--- Data entries ---

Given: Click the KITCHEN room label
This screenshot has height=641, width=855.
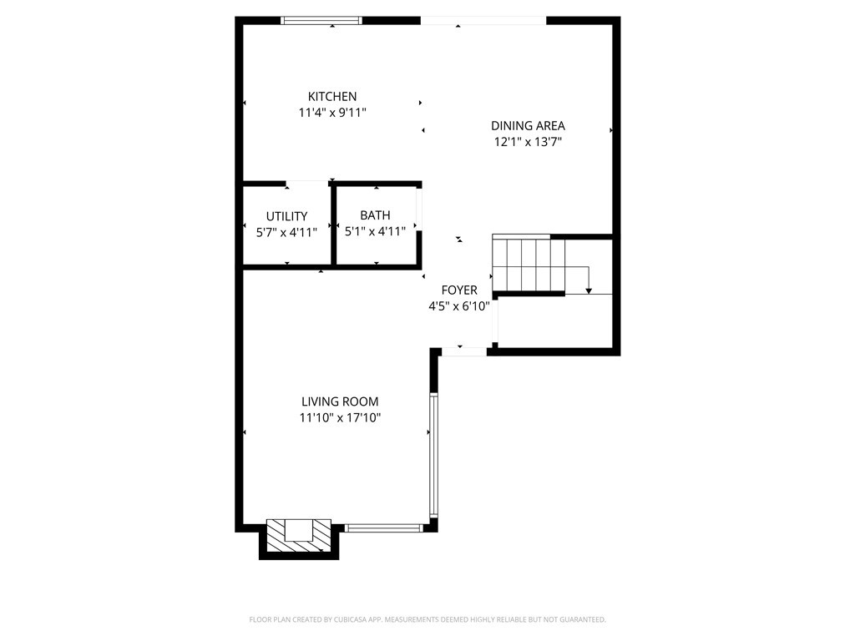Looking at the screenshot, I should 331,97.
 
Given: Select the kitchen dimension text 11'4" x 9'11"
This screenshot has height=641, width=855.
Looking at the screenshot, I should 331,112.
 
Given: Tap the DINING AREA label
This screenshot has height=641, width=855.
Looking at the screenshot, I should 527,126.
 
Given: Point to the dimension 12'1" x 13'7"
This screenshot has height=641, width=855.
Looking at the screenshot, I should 527,142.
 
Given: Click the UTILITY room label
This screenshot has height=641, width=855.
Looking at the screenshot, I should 286,216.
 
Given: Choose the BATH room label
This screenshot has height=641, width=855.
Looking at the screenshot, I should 375,215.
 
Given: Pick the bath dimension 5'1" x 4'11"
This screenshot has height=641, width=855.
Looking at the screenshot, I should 375,231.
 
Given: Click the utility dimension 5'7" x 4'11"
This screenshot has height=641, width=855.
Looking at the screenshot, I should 286,232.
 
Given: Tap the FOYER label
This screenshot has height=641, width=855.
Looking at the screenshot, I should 459,290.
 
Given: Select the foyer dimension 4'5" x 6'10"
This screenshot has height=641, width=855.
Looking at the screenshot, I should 459,306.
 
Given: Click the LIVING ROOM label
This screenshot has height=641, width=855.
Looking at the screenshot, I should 340,401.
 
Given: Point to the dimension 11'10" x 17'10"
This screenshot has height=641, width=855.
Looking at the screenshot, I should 340,417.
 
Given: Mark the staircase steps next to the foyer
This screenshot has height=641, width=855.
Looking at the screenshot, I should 522,265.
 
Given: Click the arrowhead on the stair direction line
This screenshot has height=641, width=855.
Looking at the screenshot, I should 589,290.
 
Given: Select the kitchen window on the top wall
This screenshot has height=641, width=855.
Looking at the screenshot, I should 321,20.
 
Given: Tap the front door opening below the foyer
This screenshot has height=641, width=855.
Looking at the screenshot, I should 464,352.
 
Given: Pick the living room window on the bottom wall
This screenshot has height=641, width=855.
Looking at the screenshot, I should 384,527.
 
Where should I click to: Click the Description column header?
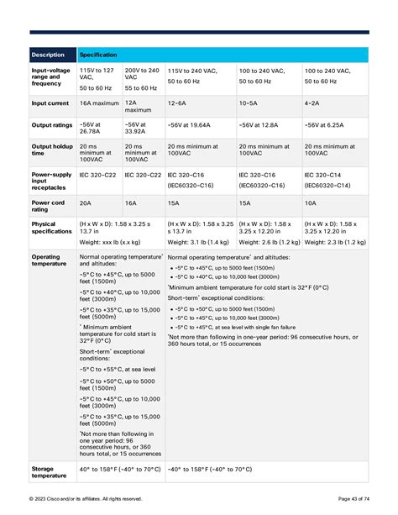[49, 55]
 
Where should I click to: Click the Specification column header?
[98, 55]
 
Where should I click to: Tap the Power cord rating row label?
[49, 206]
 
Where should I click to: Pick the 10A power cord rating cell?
[310, 202]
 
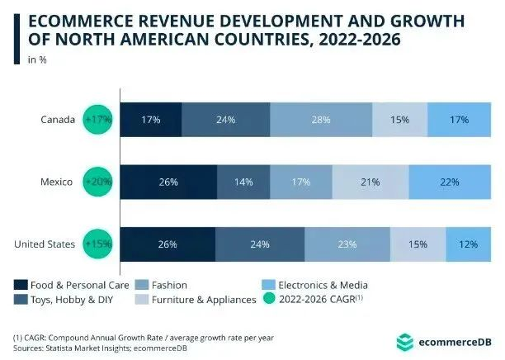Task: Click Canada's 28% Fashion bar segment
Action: point(321,120)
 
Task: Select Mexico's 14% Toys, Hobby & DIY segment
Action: point(243,182)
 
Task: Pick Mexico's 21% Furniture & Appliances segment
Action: point(370,182)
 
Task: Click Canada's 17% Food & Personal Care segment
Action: point(150,120)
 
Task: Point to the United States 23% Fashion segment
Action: point(347,244)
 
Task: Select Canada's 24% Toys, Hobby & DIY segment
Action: point(225,120)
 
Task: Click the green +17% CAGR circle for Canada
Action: point(98,120)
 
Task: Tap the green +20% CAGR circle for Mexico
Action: point(98,182)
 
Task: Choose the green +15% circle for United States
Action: point(98,244)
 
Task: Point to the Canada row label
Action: point(60,120)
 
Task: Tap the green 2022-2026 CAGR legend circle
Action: point(271,300)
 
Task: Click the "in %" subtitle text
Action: point(37,59)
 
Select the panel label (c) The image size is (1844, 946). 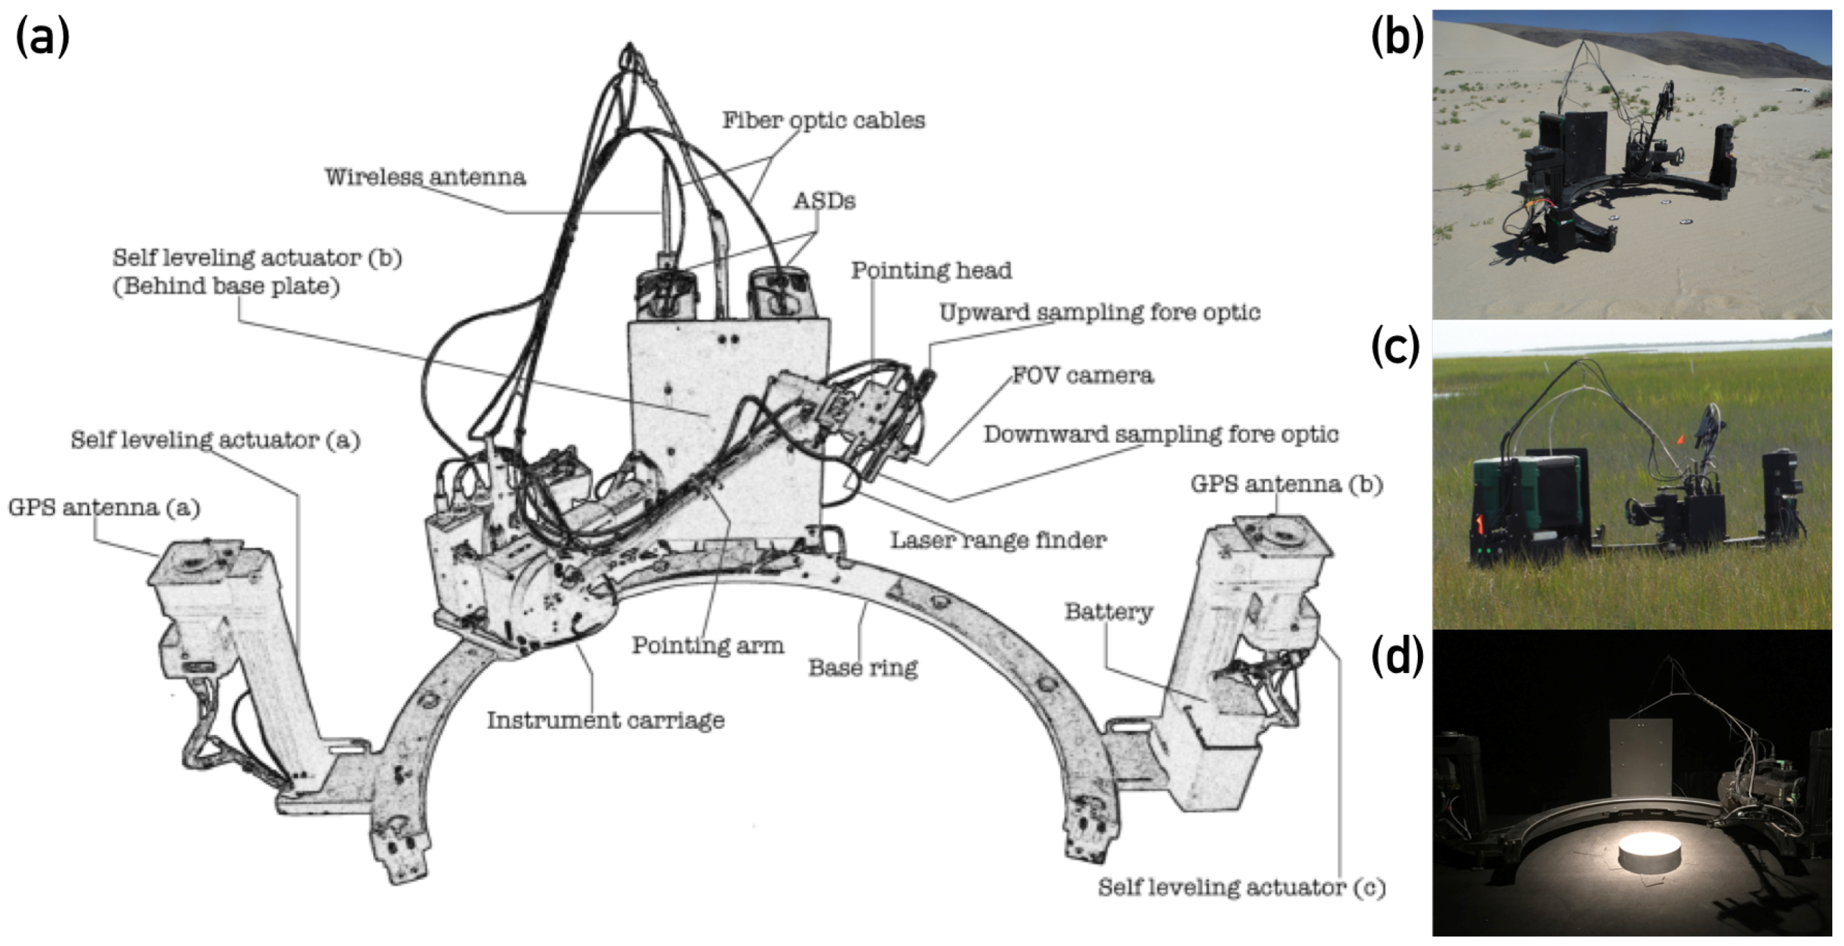tap(1395, 348)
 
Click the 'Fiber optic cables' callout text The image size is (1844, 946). tap(824, 120)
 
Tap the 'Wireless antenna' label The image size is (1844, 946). tap(425, 177)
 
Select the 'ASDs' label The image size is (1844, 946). tap(824, 201)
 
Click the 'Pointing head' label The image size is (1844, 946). tap(931, 271)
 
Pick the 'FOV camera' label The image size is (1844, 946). tap(1082, 375)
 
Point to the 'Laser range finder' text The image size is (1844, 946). tap(998, 539)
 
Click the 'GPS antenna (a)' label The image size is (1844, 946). tap(104, 507)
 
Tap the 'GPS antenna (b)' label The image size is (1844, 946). tap(1286, 484)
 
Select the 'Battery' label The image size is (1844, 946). tap(1108, 612)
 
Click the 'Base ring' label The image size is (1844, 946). tap(862, 668)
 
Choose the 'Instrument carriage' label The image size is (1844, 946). tap(606, 720)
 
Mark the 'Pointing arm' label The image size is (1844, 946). tap(707, 645)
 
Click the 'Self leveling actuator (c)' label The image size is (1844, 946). tap(1241, 888)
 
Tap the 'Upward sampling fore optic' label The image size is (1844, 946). tap(1100, 313)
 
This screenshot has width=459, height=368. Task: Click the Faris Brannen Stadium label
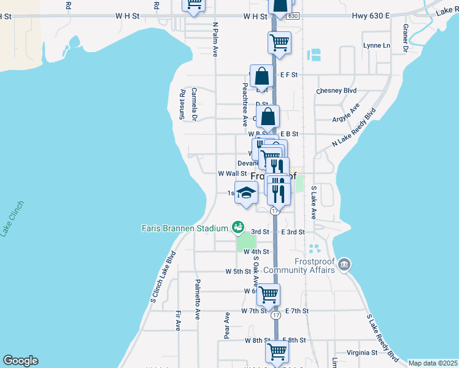pos(185,228)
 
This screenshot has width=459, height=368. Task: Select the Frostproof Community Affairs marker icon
pos(344,264)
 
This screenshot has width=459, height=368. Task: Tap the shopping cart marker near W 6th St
pos(268,294)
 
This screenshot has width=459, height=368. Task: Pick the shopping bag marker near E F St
pos(261,77)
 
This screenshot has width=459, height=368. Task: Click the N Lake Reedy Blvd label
pos(353,128)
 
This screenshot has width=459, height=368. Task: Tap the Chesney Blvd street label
pos(336,91)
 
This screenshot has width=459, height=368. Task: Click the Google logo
pos(20,361)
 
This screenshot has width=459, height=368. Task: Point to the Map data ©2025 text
pos(433,363)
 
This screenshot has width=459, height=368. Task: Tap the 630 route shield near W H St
pos(293,17)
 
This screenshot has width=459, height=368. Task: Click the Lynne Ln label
pos(376,45)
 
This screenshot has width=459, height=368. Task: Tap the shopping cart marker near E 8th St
pos(277,351)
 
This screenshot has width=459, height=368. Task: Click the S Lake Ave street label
pos(313,203)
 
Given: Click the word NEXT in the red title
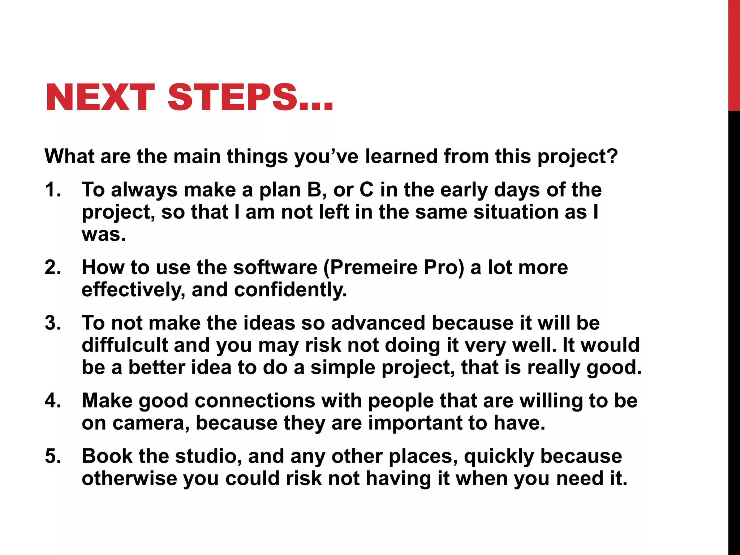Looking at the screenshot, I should click(x=100, y=98).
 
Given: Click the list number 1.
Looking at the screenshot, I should click(x=52, y=190).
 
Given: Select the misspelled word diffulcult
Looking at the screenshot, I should click(x=125, y=345).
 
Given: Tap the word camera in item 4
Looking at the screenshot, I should click(x=151, y=423).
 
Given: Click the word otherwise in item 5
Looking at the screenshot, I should click(x=129, y=478).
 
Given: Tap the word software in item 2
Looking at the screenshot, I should click(x=275, y=267).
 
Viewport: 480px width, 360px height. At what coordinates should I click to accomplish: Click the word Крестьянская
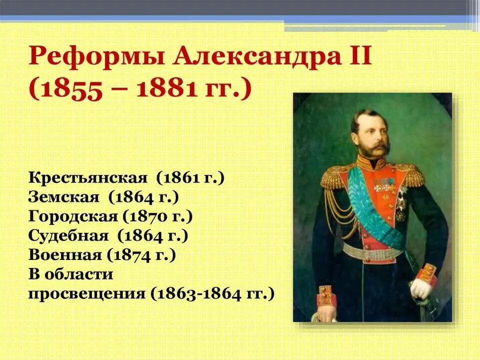pos(88,178)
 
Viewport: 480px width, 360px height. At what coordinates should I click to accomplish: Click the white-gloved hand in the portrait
pos(421,288)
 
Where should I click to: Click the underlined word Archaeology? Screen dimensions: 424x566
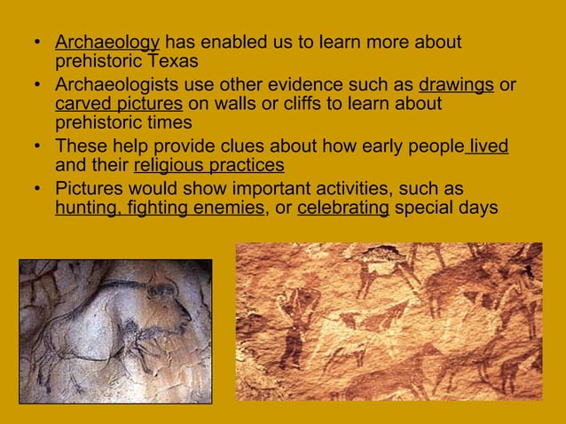(x=107, y=42)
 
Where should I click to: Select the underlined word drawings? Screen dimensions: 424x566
(x=456, y=85)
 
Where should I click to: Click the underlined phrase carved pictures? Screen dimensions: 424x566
(x=119, y=105)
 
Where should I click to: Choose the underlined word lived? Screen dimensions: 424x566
(x=489, y=145)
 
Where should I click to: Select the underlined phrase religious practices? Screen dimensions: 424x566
(x=208, y=165)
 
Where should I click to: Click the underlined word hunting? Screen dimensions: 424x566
(x=83, y=208)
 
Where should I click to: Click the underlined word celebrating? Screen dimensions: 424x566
(x=343, y=208)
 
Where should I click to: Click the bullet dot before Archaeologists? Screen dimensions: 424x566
(x=36, y=86)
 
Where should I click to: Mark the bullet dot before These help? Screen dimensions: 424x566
(x=36, y=146)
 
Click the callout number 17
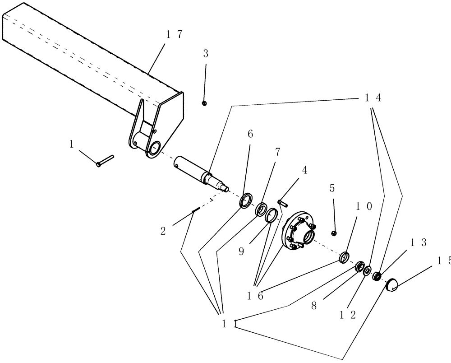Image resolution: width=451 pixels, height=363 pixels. coord(174,34)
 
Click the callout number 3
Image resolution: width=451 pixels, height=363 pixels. coord(206,54)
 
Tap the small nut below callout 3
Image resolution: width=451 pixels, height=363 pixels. coord(204,103)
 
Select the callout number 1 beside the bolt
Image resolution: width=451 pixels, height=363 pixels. coord(71,144)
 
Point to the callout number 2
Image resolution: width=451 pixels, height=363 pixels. coord(163,231)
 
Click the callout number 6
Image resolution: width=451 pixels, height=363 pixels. coord(250,134)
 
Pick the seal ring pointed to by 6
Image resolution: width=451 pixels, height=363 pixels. coord(246,200)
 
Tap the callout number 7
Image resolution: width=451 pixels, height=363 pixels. coord(277,152)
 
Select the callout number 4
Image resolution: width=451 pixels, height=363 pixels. coord(305,170)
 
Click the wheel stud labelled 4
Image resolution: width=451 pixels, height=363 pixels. coord(282,203)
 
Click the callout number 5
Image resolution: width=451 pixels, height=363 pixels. coord(332,188)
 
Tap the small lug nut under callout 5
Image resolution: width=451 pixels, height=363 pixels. coord(334,233)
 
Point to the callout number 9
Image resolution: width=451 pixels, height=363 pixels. coord(241,251)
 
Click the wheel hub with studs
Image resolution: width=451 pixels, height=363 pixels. coord(299,232)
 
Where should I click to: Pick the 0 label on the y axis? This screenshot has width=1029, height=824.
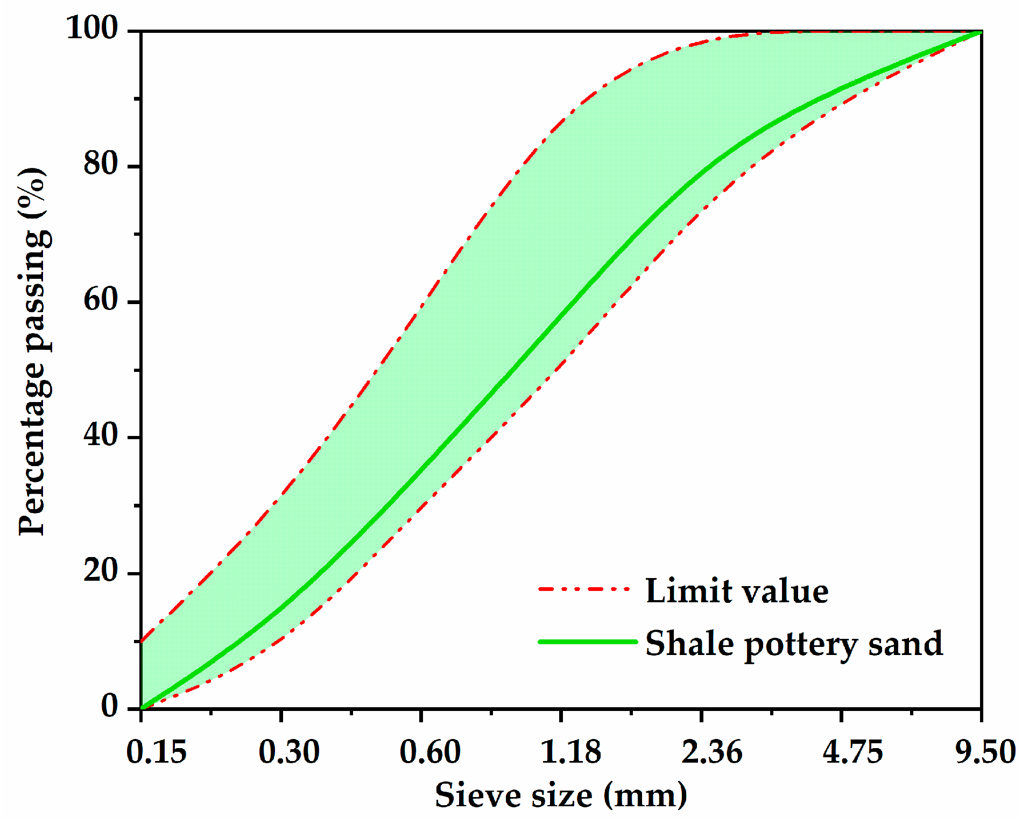coord(110,706)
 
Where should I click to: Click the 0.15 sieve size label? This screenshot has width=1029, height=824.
coord(156,752)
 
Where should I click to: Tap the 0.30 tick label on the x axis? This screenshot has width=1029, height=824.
coord(289,752)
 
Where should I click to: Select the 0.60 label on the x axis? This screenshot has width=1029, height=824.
coord(429,752)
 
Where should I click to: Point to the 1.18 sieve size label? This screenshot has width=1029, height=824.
coord(570,752)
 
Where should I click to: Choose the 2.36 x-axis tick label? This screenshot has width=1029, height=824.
coord(711,752)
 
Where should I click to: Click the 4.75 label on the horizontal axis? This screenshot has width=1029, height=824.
coord(852,752)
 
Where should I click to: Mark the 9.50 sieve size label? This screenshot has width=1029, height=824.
coord(985,752)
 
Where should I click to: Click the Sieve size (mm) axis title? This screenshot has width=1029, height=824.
coord(561,795)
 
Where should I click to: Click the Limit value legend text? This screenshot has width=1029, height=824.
coord(737,591)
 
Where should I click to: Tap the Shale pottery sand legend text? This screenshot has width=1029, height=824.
coord(794,644)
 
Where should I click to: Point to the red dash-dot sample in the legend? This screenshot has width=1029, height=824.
coord(584,589)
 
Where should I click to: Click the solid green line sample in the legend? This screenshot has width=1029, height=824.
coord(587,642)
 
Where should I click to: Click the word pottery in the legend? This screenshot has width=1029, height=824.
coord(801,645)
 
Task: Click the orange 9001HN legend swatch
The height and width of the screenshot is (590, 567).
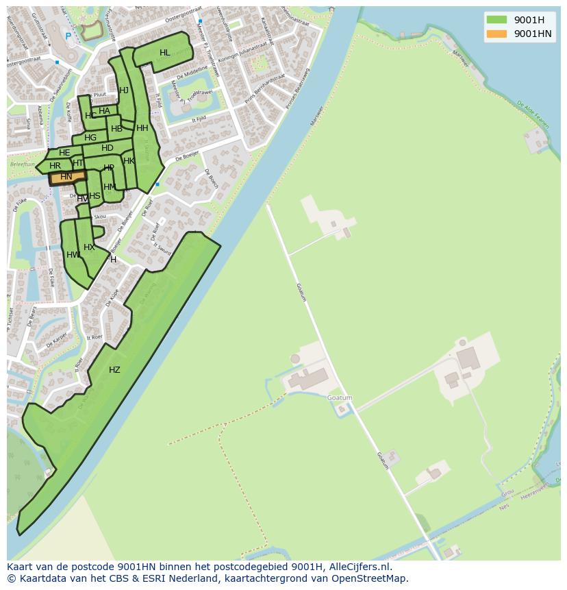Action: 496,34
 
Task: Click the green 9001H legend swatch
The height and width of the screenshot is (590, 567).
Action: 496,19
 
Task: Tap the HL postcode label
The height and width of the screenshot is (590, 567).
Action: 165,53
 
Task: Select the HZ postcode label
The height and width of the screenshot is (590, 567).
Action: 114,370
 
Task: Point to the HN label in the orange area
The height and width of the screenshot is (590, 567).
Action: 66,177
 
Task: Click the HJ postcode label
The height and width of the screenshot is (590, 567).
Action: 124,90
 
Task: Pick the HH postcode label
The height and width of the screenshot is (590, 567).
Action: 142,128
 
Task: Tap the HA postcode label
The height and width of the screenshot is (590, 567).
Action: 104,111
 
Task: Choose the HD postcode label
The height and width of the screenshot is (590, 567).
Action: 108,148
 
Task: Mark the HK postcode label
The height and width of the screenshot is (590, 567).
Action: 129,161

---

▶ _Directions for this task_:
Show each line above that contains the word "below".

▶ _The result_:
Given: Tap the front door opening below the foyer
Tap the small nut below callout 3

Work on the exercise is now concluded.